Microtubule reassembly assay

IGROV-1 cells were seeded on coverslips in six-well culture plates and incubated at 37 °C. When cells reached 70% confluence, three groups of cells were incubated on ice for 1 h to depolymerize the microtubules. After cold treatment, one group of cells was immediately fixed with 4% paraformaldehyde as a control. The cold medium in the other two groups was immediately replaced with media containing G-1 (2 μM) or DMSO (0.1%) pre-warmed to 37 °C. Cells were incubated at 37 °C for 1 h and then fixed with 4% paraformaldehyde for 10 min. Fixed cells were stained with antibodies against α-tubulin to visualize the spindle microtubules, or with antibodies against pericentrin-2 to visualize the centrosomes. Nuclei were stained with DAPI. Images were captured using a Zeiss 710 Meta Confocal Laser Scanning microscope and analyzed with the Zeiss ZEN 2010 software.

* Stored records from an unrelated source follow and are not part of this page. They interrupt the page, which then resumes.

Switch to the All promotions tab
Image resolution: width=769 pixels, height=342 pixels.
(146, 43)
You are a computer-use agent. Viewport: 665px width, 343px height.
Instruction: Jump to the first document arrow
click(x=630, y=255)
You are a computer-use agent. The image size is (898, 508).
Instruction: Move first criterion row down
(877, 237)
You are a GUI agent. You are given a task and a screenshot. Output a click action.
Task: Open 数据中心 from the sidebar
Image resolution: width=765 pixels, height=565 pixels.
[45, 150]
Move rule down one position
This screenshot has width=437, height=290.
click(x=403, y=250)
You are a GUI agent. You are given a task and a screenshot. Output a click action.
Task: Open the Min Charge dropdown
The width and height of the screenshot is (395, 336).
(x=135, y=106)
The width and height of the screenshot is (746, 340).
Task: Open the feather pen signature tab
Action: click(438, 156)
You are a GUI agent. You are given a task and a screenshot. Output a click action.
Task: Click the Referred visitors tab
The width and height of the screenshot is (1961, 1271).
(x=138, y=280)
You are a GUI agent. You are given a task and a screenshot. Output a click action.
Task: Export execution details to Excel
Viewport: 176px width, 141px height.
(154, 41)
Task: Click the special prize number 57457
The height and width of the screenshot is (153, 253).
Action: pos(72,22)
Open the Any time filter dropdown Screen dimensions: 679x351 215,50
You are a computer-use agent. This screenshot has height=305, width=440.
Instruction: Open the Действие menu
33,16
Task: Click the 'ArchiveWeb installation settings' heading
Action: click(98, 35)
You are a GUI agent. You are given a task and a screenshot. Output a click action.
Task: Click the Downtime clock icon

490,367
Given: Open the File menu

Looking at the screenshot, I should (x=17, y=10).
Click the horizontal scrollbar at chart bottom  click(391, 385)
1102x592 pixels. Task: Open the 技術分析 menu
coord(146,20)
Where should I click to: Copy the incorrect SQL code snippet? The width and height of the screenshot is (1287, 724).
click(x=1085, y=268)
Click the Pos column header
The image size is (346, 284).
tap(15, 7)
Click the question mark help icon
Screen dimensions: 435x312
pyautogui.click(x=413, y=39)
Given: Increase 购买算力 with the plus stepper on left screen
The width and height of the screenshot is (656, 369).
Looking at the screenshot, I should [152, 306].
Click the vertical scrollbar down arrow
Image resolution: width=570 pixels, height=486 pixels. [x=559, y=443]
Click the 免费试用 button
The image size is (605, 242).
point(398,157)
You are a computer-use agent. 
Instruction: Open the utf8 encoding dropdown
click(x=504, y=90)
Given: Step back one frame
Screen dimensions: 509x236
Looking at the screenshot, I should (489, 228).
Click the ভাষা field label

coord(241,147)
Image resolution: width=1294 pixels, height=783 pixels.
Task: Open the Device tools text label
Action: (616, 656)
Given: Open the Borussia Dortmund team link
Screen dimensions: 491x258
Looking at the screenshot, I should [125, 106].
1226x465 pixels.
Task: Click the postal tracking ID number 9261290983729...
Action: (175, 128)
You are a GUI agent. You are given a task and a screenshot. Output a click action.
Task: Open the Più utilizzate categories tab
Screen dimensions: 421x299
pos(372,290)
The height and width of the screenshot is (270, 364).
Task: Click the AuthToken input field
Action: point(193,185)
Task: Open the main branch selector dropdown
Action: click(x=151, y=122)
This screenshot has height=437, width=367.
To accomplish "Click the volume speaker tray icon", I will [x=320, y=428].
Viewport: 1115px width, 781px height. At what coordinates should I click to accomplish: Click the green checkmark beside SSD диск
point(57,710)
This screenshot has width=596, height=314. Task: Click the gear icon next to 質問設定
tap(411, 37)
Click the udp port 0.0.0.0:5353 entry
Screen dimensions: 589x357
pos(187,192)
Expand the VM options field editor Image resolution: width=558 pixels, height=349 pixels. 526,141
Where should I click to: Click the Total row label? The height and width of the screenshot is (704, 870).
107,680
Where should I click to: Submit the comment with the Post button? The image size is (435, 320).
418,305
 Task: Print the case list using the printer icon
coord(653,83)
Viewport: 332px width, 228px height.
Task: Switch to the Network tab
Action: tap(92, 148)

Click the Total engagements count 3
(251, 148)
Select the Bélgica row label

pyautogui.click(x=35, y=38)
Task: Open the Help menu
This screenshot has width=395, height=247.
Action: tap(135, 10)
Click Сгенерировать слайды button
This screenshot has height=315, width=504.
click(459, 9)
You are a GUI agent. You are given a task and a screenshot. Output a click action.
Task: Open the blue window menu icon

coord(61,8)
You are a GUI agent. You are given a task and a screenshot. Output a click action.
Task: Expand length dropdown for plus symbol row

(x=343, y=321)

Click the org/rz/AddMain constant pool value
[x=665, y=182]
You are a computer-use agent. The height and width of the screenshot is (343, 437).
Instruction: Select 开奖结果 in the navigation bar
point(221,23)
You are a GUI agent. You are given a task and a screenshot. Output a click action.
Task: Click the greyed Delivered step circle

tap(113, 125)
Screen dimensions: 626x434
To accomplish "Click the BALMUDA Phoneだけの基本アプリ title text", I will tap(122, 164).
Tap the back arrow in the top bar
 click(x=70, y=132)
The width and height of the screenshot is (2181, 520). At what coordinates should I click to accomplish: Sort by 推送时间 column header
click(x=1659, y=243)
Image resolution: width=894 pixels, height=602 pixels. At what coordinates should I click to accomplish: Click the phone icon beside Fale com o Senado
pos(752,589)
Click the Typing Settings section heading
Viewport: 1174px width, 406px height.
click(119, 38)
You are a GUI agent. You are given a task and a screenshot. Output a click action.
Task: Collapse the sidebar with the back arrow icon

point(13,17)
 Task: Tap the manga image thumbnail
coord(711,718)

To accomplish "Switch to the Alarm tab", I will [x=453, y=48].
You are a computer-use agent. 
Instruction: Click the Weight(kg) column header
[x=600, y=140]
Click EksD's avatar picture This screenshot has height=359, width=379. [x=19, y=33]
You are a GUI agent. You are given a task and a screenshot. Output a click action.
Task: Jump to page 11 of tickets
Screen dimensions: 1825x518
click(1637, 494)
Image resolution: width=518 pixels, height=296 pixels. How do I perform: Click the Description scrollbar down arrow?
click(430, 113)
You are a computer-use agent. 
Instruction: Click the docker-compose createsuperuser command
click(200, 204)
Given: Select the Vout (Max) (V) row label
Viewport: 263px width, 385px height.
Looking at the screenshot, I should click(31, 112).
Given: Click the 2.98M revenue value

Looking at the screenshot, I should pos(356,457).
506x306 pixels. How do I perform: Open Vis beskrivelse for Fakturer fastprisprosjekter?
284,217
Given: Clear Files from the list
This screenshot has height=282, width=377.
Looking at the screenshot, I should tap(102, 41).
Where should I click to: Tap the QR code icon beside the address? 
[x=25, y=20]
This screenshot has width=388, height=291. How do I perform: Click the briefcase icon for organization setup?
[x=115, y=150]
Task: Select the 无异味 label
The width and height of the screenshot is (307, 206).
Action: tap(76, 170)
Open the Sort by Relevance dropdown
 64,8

Tubulin polymerization assay

The effects of G-1 treatment on tubulin polymerization was analyzed using a purified porcine tubulin and fluorescence-based tubulin polymerization assay kit (Cytoskeleton Inc.) according to the protocol provided by the manufacturer. G-1 (5 μM) was added to the system. An equal concentration of DMSO was used as a normal control. The negative control was 100 nM of nocodazole, which inhibits tubulin polymerization. A group with 3 μM of paclitaxel, which stabilizes microtubule to interrupt microtubule dynamics, was also included as a positive control. The fluorescence was recorded using a Synergy Mx Monochromator-Based Multi-Mode Microplate Reader (BioTek Instruments, Inc., Winooski, VT, USA). The basic parameters for the assay were as follows: integration – 20 μs, gain – 80%, shaking – 5 s, excitation wavelength – 350 nM; emission wavelength – 440 nM, kinetic force – 61 cycles of 1 reading/min, and reads per well – 3.

Statistics

All immunofluorescence localization and western blot experiments were repeated at least three times using samples from different experiments, and representative images are presented. The data from the cell-cycle distribution study was analyzed using two-way analysis of variance, Prism's multiple comparison post tests, and Bonferroni post tests. All other assays were repeated at least three times and the quantitative data were analyzed using one-way analysis of variance with Tukey post hoc test. A P–value <0.05 was considered significant.